[PAGE EXTRACT]:
================

Reporting quarterly trading in line with targets, the group said that since February, its Trent XWB engine had taken to the skies for the first time for a test flight on an Airbus A380, while it had also opened new manufacturing facilities in Singapore.
The site will be used to build wide chord fan blades, which are used to suck air into jet engines, as well as to assemble and test large commercial jet engines.
Rolls-Royce has done better than most of its rivals in coping with the squeeze on defence budgets precipitated by the economic downturn.
The company said this year that it planned to double its revenues within the coming decade, and has recently been buoyed by a series of contract wins.
At the end of April, the company signed a contract worth as much as $598m to supply engines for the US Marine Corps and Air Force’s V-22 tilt rotor aircraft.

================

[EXTRACTED DATA]:
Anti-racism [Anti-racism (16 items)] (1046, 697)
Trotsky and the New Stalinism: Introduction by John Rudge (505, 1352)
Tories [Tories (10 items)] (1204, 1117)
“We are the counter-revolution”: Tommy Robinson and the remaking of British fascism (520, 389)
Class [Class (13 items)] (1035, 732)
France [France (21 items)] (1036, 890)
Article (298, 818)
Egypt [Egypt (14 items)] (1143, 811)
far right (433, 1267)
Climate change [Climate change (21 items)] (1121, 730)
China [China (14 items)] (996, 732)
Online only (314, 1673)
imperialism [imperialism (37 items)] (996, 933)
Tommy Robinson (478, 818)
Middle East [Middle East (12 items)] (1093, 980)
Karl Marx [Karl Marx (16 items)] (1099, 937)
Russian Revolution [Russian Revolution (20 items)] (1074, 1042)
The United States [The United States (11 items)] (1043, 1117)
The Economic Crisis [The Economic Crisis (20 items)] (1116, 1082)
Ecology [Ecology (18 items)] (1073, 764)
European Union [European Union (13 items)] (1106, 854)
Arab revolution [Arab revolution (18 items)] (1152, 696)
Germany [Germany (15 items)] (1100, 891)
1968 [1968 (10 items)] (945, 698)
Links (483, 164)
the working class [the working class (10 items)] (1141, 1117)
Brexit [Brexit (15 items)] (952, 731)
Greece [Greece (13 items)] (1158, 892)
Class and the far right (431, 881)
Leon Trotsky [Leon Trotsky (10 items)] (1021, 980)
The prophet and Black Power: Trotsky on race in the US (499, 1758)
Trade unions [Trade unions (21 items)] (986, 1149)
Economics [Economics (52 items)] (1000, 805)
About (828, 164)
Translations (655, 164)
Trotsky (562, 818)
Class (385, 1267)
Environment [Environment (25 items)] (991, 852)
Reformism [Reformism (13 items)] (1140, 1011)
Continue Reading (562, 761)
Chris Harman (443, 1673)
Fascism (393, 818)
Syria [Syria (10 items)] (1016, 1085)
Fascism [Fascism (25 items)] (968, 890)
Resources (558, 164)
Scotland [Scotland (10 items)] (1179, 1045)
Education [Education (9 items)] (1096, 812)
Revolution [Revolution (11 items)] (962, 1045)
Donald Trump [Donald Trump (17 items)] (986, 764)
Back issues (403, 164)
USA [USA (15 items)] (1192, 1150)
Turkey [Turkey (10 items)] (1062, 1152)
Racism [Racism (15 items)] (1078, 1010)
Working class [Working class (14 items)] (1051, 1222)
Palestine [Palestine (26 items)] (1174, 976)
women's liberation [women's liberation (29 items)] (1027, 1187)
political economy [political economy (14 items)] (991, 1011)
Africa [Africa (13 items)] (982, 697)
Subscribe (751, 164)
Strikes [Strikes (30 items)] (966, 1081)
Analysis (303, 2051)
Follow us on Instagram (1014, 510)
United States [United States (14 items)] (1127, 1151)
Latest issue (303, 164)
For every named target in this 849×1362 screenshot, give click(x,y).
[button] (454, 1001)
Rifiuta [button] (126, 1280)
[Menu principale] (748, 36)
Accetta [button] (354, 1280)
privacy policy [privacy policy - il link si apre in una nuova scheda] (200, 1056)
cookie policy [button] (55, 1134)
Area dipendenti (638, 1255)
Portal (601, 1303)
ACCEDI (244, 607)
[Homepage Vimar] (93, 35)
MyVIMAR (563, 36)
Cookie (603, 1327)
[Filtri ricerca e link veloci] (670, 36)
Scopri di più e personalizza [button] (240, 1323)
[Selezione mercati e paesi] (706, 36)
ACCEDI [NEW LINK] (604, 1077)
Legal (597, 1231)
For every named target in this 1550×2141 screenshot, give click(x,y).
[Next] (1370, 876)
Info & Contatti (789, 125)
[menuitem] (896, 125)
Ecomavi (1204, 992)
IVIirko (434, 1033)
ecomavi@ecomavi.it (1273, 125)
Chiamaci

================

[AIM]: Please carry on the Rolls-Royce trading passage, starting right after its final sentence.

[REPLY TO THE EXERCISE]:
On May 1, it announced a contract worth $315m from Pratt & Whitney to supply the Rolls-Royce LiftSystem for 17 F-35B Lightning II aircraft.
Rolls-Royce is the only company in the world to make the technology that enables F-35B to perform the vertical landings that are a crucial part of the aircraft’s flexibility.
The company has benefited from a strong performance by Tognum, its marine and industrial engine joint venture with Daimler.
Although shares in the FTSE 100 company were down 6p at 853p in early afternoon trading in a declining London market, they remain within range of the all-time high of 863p reached on May 2.